• [Exercise description]:
Starting with the line that contains "Authors (38, 671)" and going on through the end of the entries, write out those lines again, requests included. Multiply every coordinate in the answers by 1.75 and round each result to a whole number, with halves rounded up.

═════ Entries shown

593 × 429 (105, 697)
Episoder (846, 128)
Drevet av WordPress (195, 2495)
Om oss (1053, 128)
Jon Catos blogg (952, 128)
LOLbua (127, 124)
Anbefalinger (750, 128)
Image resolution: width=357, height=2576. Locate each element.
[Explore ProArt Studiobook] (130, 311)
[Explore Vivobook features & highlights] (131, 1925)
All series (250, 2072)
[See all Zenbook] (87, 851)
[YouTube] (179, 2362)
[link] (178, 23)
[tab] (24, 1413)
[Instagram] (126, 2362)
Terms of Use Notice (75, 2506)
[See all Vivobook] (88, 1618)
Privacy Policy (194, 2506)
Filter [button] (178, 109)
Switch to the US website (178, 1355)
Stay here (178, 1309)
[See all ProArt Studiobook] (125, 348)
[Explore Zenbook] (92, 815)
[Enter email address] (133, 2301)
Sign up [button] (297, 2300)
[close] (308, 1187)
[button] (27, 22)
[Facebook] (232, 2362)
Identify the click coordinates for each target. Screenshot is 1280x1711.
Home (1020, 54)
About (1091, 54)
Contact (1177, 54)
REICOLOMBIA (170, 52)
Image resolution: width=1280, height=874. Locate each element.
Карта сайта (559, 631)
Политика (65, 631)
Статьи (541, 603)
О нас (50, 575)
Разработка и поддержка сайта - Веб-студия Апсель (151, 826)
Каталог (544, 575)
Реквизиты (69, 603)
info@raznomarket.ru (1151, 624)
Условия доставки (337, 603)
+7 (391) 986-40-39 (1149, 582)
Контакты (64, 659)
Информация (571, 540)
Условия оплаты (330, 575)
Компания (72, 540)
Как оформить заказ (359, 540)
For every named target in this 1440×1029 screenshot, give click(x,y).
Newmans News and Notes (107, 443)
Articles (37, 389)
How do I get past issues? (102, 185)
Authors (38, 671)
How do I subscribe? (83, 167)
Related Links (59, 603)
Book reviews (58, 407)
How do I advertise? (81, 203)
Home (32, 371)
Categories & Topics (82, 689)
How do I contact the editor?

══════════

• [In response]:
Authors (67, 1174)
How do I subscribe? (145, 292)
Related Links (103, 1055)
Book reviews (102, 712)
How do I advertise? (142, 355)
Home (56, 649)
Categories & Topics (144, 1206)
How do I contact the editor?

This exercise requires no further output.